Fight Club

I must admit I've been enjoying the spat between Jon Stewart and Jim Cramer, partly because it's funny and partly because Stewart is doing something that doesn't happen nearly enough in the media today. He's pointing out when so-called experts were dead wrong. There seems to be no penalty — no recognition, even — when what happens is precisely the opposite of what was predicted. Erroneous punditry is shrugged off, not just by those who make the bad calls but by their peers and even by the viewing public. I believe this is called The William Kristol Syndrome.

Some web comments are making a big deal about Cramer's support (or lack thereof, in some ways) to Barack Obama, saying that this is "The Left's" way of punishing him for straying a bit from the reservation. I don't think everything in this country has to be viewed through the prism of being for or against Obama. Certainly, folks on either side of that divide are quite capable of saying foolish things. Mr.
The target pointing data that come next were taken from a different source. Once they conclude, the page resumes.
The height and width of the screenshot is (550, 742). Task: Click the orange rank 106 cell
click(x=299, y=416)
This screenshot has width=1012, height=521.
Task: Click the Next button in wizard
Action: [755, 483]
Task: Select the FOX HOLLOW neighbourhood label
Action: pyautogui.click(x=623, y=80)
Stewart and his crew may be Liberal on most issues but those like Joe Scarborough who think he doesn't ridicule Democrats and the new White House occupant haven't been watching the show. (I think some of them are foolishly expecting or hoping to encourage that Obama in his first fifty days be mocked as much as Bush was in his last fifty days.)

Cramer is scheduled to appear tomorrow night on The Daily Show. I imagine he'll cop to giving out some advice but insist that in later broadcasts, which Stewart did not cite, he course-corrected some or all of that. That may be so but it will affirm Stewart's point, which is that if one listens to CNBC, one hears a certain amount of financial advice which later proves to be inoperative. I hope he doesn't take to arguing, as he has in some recent responses, that Jon Stewart is not a financial expert. We already all know that. Stewart was just trying to point out that some of the folks on TV who are sold as financial experts aren't, either.